Edie is 22 months old and, since the day she was born, I have breastfed her. I don't *still* breastfeed her - as in no apologies for nursing a toddler. I know the idea of a breastfeeding toddler makes some people uncomfortable. While I've found without looking for it that it is just incredibly natural, I am not blind to my minority status. Alas, to the dissenters, we are mammals, and there is no shortage of proof in all walks of science that humans were meant to consume breast milk well past infancy. Moreover, there is surely no shortage of examples of ways women have used their free wills and bodies that have (or continue) to disgust some, though history has unveiled much of it as fear and oppression. For all of that, though, this cold-hearted feminist must admit that I do it for love and not politics.

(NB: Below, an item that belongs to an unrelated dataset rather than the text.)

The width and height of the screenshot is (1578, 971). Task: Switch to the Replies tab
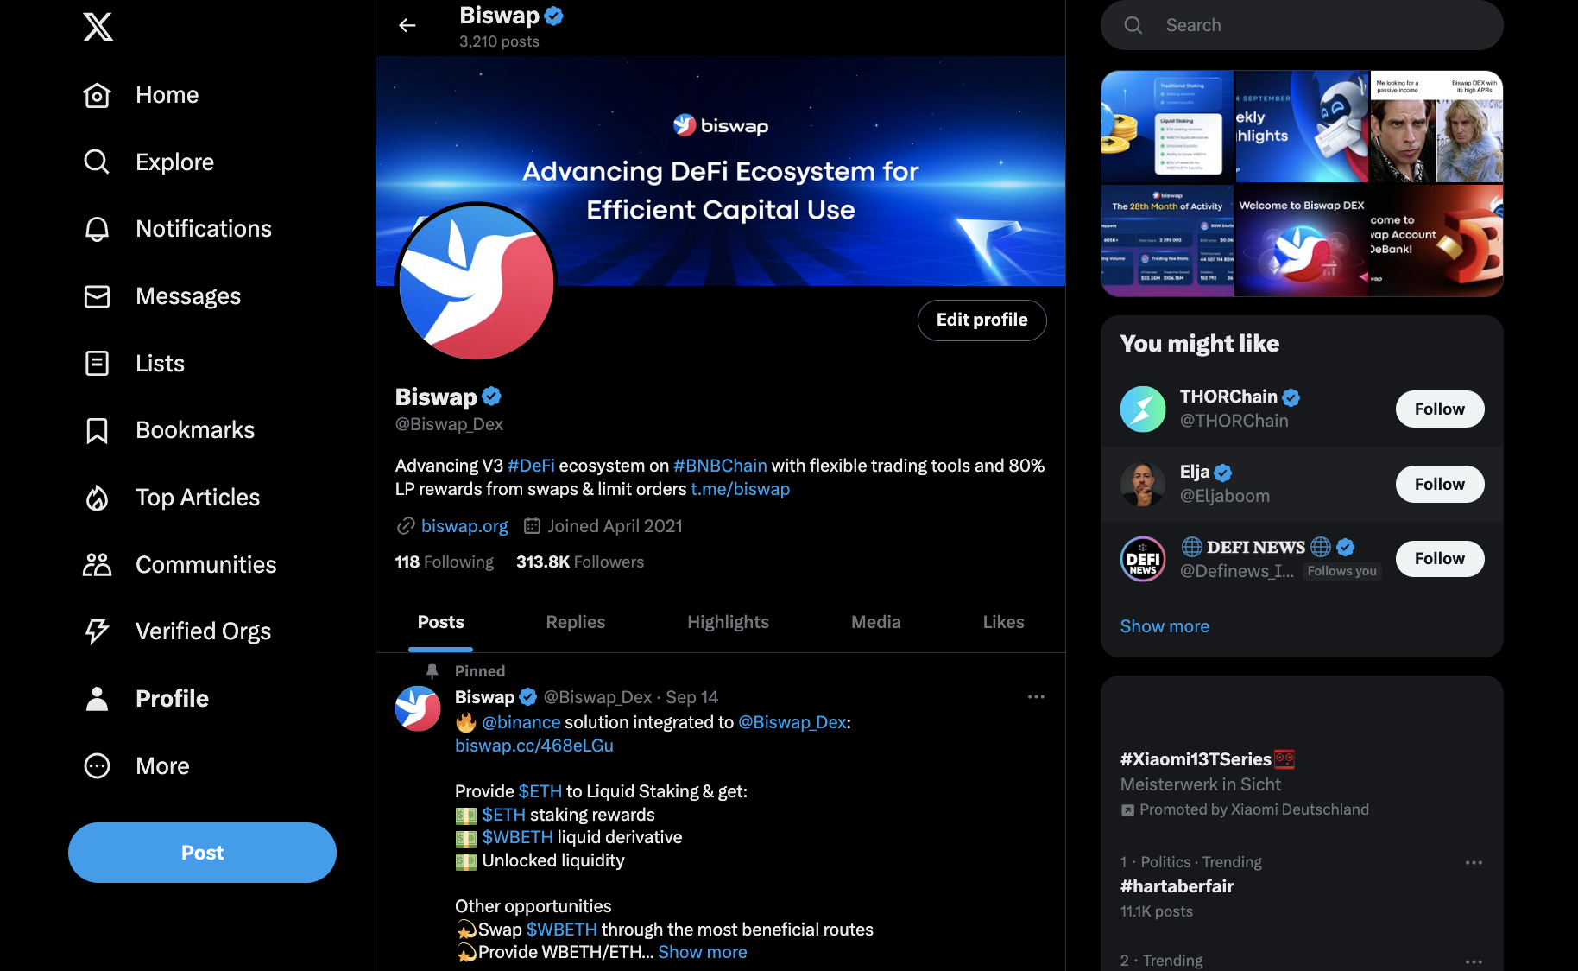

For me, I can't say I ever thought about when I'd stop nursing Edie. I knew I wanted to start out of principle. Her health, my health, the "right" way. The bonding part sounded fine, but it wasn't something I could begin to appreciate until I was in the thick of it. Oh man was it hard at first. It made birth seem like the first (albeit massive) hurdle instead of a finish line. I wasn't overcome with joy, I was overcome with pain and exhaustion. And frustration verging on anger that I couldn't just do it better so I wasn't in all this agony. But as the weeks went on, my persistence and her primal need to be at my side turned me into a mom. Looking back, I can see that I was depressed after Edie was born and I wish I'd been brave enough to ask for help with that. But breastfeeding her was something I did that brought her peace and sustenance, even when I had no emotional reserves for my poor daughter. That it was immensely difficult forced me to face the decision that could only be answered one way but still had to be answered: do I continue fight this new existence where there is no more "me," where my education, personality and talents mean nothing, or do I drop my guard - and absolutely everything else I was trying to carry - and let this kid in? Because I nursed her I never got a break at the beginning, and for me, that relentlessness was what I needed to get it through my thick skull: this is real. You are a mom.
What is it like to nurse a toddler? It's not the base need of the newborn, squirmy and desperate for milk. It's now a conversation between mom and kiddo, full of love and limits and changes, just like the rest of their lives. For Edie, it's a bedtime ritual. It gave her something to hold onto when we pulled the rug out from under her and moved across the world a few months ago. It reconnects us when we are out of sync and gives her a moment to relax when she needs a break from her fast-paced toddler world. It fills her with smiles and recognition when she sees a mom nursing her baby, and she's even taken to pretending to breastfeed her dolls (and occasionally plastic dinosaurs) before putting them in their dolly beds.
So if that's all so great, why is my heart breaking? Because I can feel we are coming to the end. I don't want to lament this. My milk is mostly gone at this point in part because that's just what happens as your nursling gets older but mostly because it's a side effect of pregnancy. I want to roll with this. To have faith that things happen as they need to. But I feel guilty that my body has chosen a new child over her and it guts me that she is giving up without a fight. I should be so lucky to have a kid that is ready to wean before I am, really. The other way is a lot tougher on mother and especially child. But here I am shedding more tears, wanting my baby back. I can't ever make up for those first months when I didn't love her like she deserved to be loved. But I can't seem to stop wanting to make up for them either, and losing our nursing relationship closes this chapter somehow.
A few weeks ago, Edie got pretty sick. As sick as she's ever been and though she pulled through just fine and never needed any hospitalization, it was rough and even scary at a few moments. Her doctor thinks it was likely pertussis, a disease on the upswing in the last few years in spite of vaccination rates holding strong. Edie coughed and coughed like I have never heard my baby girl before. Coughed till she vomited or gagged, till you could see the desperation for an inhale in her eyes. I was up many hours with her over those three weeks, and for the worst of it, which was at the beginning, she wanted to nurse every time she woke up. It calmed her down, soothed her throat that was so raw that she whimpered in pain in between coughing fits, and got her back to sleep every time. Even though my milk supply had been decreasing, for those few days something in me rallied and I know that I was able to keep her much more hydrated and nourished than could have been accomplished otherwise. After a few days, the fits were still frequent, but less frightening, and she would wake up and want me, but not my breast. She just wanted to fall asleep in my arms, and I was happy to oblige. Maybe that's our final nursing story together, and if I can be so bold as to pretend that a sick baby had a message for her needy mom - maybe there is still room for needing me even when the milk is gone.
Tonight as I cradled her in our rocking chair for our good-night-nurse, she popped on for less than a second and then looked at me and said "Bed, mamma?" I asked her if she would like to sit with me for awhile and I could sing her a song. She said "yeah." When the second song ended, she said again, softly but I swear with a little more insistence "Bed, mamma." Well, it might not be instant, but eventually I do take a hint. So I brought her to her bed and kissed her brow. After I closed her door, she sang to herself for a few minutes and then drifted off. Good night, little one. Just holler if you change your mind. Because I'll be here.